After spending the first few hours by yourself, struggling literally to take another step, their presence changes the entire dynamic of the game. The journey doesn’t feel as desolate and isolated, and their presence in battles goes a long way to easing the load and making fights more manageable. They also add a strategic element as the enemies get tougher and they gang up in you in larger numbers. Shining wasn’t going to get any easier.

There are obstacles everywhere, from trap holes in the ground that will drop you to a lower floor, to spinners which you have to properly traverse as they swing you around to get to the next section. A pond gives rise to deadly seahorses (aka Sea Stallions), the walls come alive with monsters that have mouths on their palms, and even treasure chests attack you.

Special items unlock new sections of the Labyrinth akin to a Metroidvania style game. The Orb of Truth reveals fake walls, the mystic rope lets you climb up those trap holes, and special keys open up different parts of the Labyrinth.

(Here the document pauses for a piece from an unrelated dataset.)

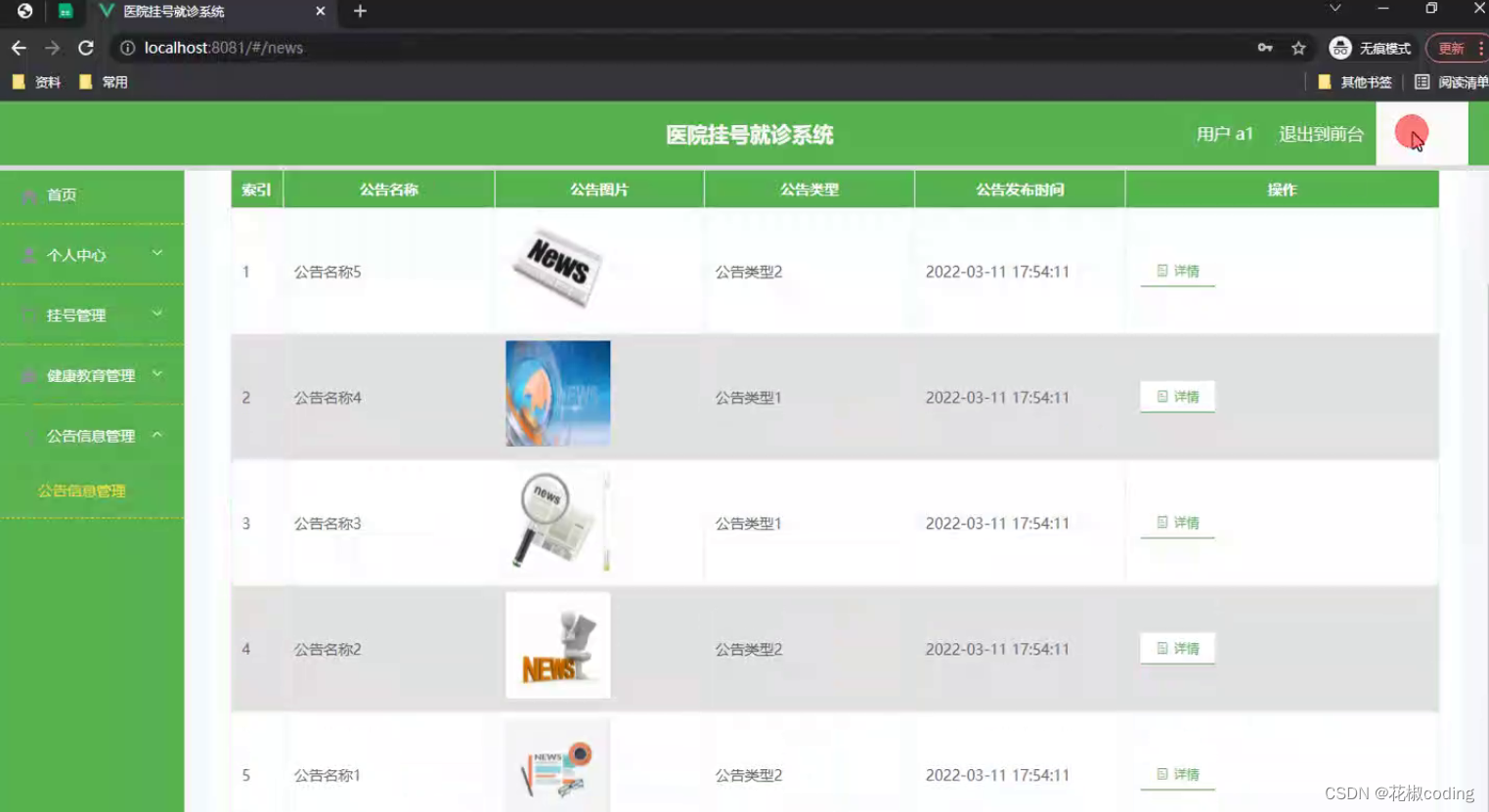Click 退出到前台 in the header

pyautogui.click(x=1321, y=134)
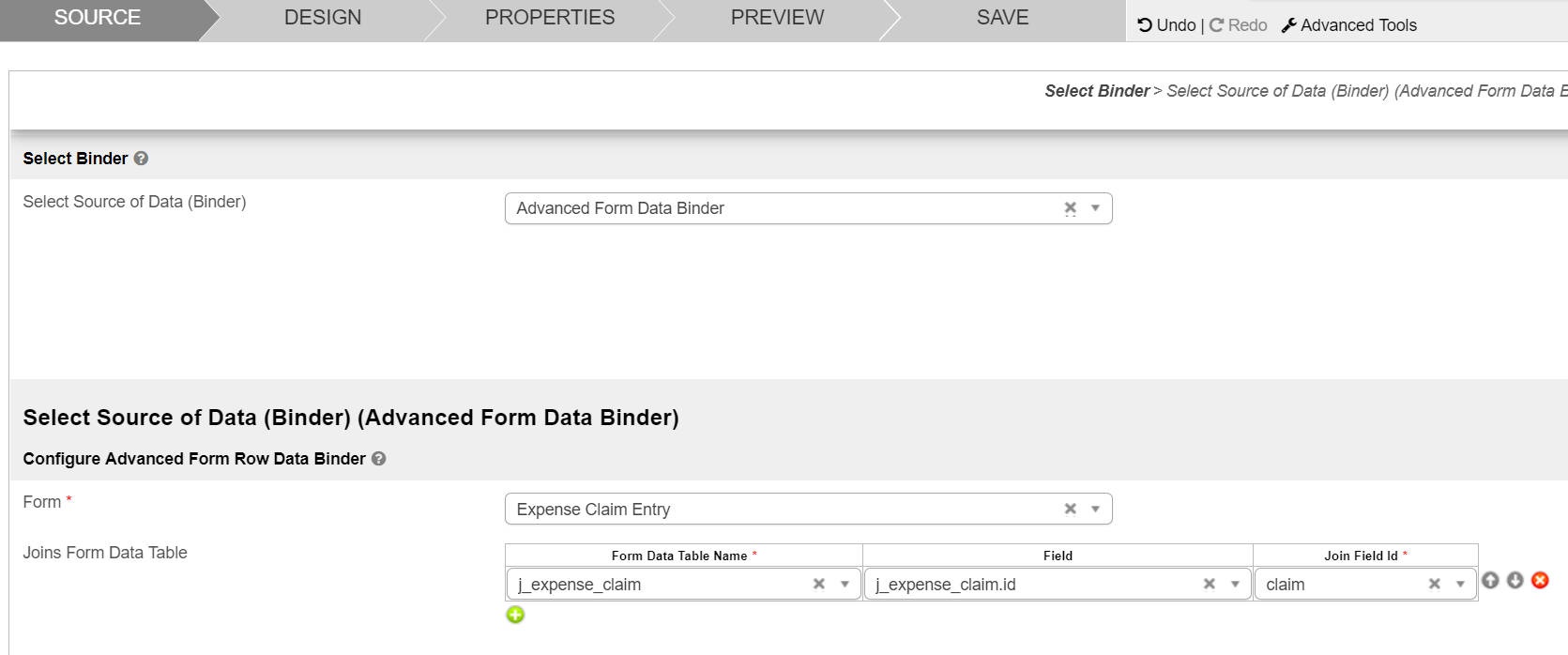Clear the j_expense_claim.id field selection
The image size is (1568, 655).
tap(1209, 584)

There’s small sections where you traverse the external wall and those are in bright sunlight, beautiful respites where even the music offers solace before thrusting you back into the fray.

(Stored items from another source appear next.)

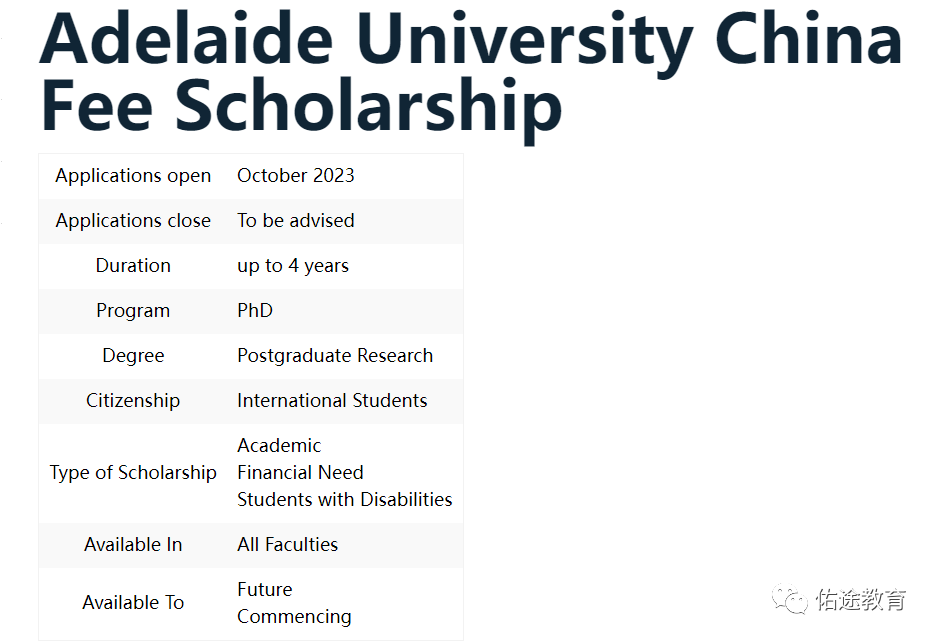This screenshot has width=937, height=641.
Task: Select the Degree row label
Action: [x=133, y=355]
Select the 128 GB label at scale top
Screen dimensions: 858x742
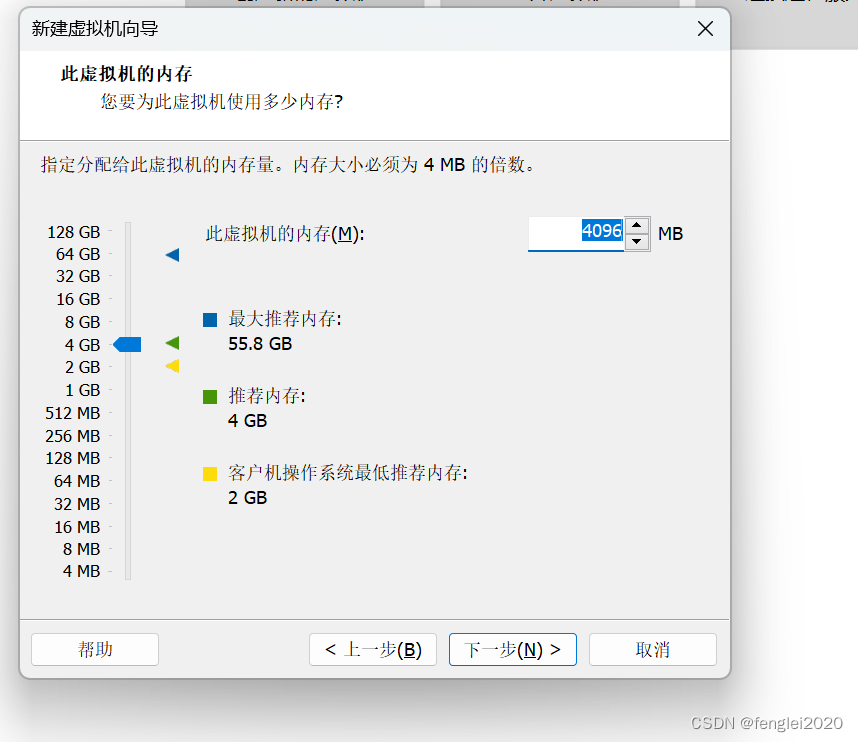tap(74, 232)
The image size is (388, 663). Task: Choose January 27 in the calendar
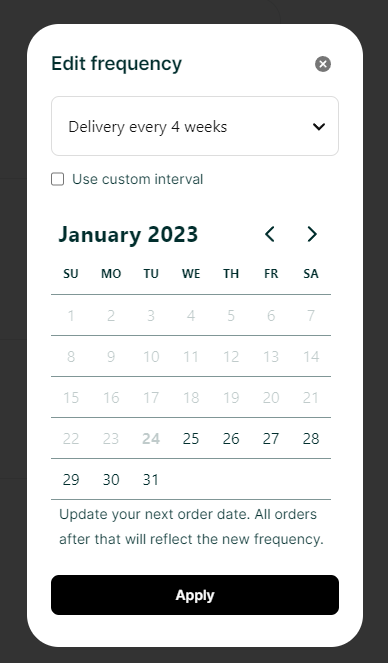click(271, 438)
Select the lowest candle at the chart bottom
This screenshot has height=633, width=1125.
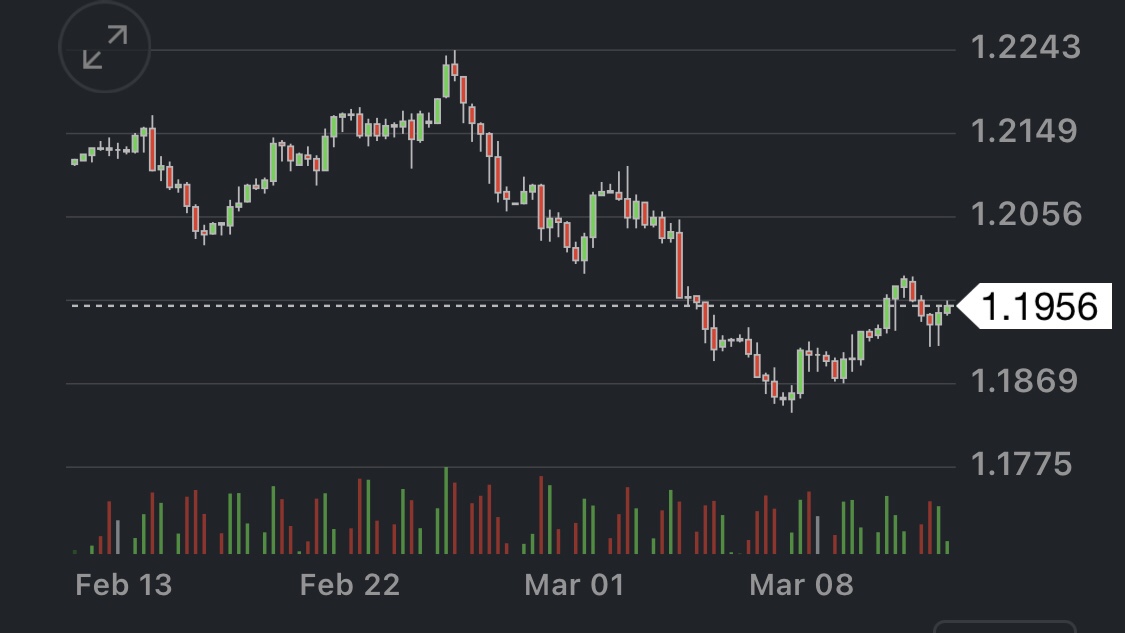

Shining does try to make the experience a little less painful by giving you a medallion that allows you to start at higher levels in the Labyrinth as well as a “view” spell that shows you a map of where you’re at. In areas where your party is stronger than the enemies, you can cast “peace” so that enemies can’t detect you. But it’s not long before you’re bombarded by monsters again.

I both loved and hated this game.

Breakthrough


Dark knight or red knight?

There were so many times I felt helpless when I was originally playing Shining in the Darkness. I was twelve then, so there weren’t any FAQs online I could consult. I searched every corner of the labyrinth, even though I had no idea where to go.

I persisted, mainly because back then, I didn’t have anything else I could play- any game I bought was going to be it for the next year.

It took me months of levelling to finally be strong enough to overcome the four trials and find Princess Jessa. That forced me to fight the character’s father, Mortred. The battle against the dark knight is a tough one. After his defeat, you learn one of the king’s advisers, Melvyl, gave him the Darkblade. Melvyl seems like a weak apprentice, but secretly, had been studying the dark arts.

In the game’s big twist, he’s Dark Sol, and the sword he gave your father corrupted him. Your father is liberated from his curse, but dies from the wounds you inflicted, resulting in a bittersweet victory.

I had overcome the trials by killing the very person I was meant to save.

The most disturbing aspect of the game’s narrative is that when you finally confront Dark Sol, he reveals he’s been looking forward to the fight because he’s been bored. The entire game takes place because no one was left to challenge him. As Soren Kierkegaard once said, “Boredom is the root of all evil.”


Seriously, bored?

Shining In The Darkness took that to a maddening extreme. It blew my mind that the villain was so refreshingly honest. My twelve-year old brain started wondering to myself, after all that Melvyl had achieved in his path to power and darkness, not to mention the sacrifices he made, the ultimate result was monotony?

He was just too dang powerful. But how had that twisted him? Was his pursuit of that evil ultimately a wry commentary on the meaninglessness of his endeavour?

I was confused, but also a bit irked, and launched a Bolt 4 just to break his arse out of his tedium. With my team leveled up and equipped with the most powerful gear, the battle was almost anticlimactic after the tortuous Labyrinth.

Still, I remember defeating Dark Sol and the camera panning up to an azure sky, the light actually beaming down. A touch melodramatic, but so very satisfying.

It was one of the most proudest moments of my young gaming career.

In the final scene of the game, the old wizard closes the book, sits down, and states, “It’s sad that I must bid you farewell. But I’m sure we’ll meet again!”

Revisiting it all these years later proved the wizard right and reminded me that completing Shining in the Darkness will always have a special place in my heart, not just for its difficulty, but its unique take on JRPGs that are as complex as the Labyrinth at the center of the game.